Kowalski waited outside the post office. ‘What news from Berlin?’ he asked, pushing himself up from the wing of the car. ‘Are they happy?’
‘Get in.’ Kowalski obeyed without further comment. Rath sat in the passenger seat. At least here he could slam the door.
Kowalski had provided the names at one on the dot, five more distillery workers who, according to the Treuburg gossip mill, were implicated in the moonshining scandal. Two had moved, but three were still employed by the distillery, among them Dietrich Assmann, the operations manager, currently on business in Berlin.

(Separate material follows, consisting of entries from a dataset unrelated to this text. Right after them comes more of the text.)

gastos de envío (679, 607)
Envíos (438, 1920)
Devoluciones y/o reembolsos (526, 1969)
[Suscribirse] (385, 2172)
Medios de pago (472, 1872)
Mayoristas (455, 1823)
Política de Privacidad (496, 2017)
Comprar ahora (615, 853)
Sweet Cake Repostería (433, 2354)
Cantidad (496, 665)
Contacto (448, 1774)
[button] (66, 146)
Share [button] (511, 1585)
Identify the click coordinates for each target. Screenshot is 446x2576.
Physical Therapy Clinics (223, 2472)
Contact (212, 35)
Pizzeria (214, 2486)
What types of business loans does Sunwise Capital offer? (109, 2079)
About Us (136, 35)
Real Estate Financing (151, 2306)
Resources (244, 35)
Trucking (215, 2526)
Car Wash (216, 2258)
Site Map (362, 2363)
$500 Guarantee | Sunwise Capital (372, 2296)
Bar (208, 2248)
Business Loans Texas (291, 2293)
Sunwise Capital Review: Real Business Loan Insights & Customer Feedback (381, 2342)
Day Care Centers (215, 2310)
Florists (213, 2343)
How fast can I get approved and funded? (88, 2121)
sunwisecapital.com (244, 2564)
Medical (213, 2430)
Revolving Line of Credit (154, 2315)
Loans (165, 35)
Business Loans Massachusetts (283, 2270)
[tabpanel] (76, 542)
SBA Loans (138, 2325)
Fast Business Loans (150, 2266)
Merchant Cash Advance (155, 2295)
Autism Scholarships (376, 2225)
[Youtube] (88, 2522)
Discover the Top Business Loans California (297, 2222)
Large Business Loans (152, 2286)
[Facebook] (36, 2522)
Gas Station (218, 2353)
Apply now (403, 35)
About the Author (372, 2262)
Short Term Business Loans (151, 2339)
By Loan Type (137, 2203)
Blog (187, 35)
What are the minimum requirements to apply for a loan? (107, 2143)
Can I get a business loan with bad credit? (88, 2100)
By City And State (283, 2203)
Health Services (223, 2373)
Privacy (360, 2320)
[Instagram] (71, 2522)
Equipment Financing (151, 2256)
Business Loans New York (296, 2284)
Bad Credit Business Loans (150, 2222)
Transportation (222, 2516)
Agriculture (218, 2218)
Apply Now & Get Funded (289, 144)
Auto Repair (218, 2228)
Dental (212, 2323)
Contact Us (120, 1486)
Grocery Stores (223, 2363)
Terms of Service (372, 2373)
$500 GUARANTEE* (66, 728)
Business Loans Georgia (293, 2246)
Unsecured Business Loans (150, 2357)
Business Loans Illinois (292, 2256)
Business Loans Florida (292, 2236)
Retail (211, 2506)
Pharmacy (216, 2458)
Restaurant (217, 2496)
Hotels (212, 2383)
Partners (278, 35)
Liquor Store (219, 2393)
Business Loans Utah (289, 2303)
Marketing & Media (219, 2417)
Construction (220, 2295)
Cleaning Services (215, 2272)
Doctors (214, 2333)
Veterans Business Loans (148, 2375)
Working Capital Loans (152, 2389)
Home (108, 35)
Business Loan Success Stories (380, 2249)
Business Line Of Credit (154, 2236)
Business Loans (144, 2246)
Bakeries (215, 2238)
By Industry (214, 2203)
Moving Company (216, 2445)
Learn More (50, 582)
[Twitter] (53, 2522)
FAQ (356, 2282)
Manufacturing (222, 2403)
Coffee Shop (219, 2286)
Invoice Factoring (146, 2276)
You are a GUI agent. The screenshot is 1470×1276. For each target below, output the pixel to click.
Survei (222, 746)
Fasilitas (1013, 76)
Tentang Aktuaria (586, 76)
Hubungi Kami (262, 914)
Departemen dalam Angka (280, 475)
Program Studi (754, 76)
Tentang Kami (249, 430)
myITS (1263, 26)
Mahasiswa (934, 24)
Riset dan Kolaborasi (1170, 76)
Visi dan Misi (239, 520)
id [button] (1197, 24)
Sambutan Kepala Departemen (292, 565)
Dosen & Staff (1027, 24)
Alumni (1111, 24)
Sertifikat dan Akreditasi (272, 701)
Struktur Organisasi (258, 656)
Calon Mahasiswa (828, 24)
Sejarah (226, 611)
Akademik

‘Good work on your list, Kowalski.’ Böhm had noted each name meticulously: Berlin didn’t want any more mistakes. No doubt Warrants were already working flat out.
Rath stared out the window as Kowalski rolled the engine. The Communists had been at it again. Down with Fascism! Join the Communist struggle! Choose List 3! They must have put them up in broad daylight this time; the slogans were still damp from the paste. Today the marketplace was more or less deserted, save for the pile of wood in its centre. It looked as if the townsfolk were still searching for a heretic to burn.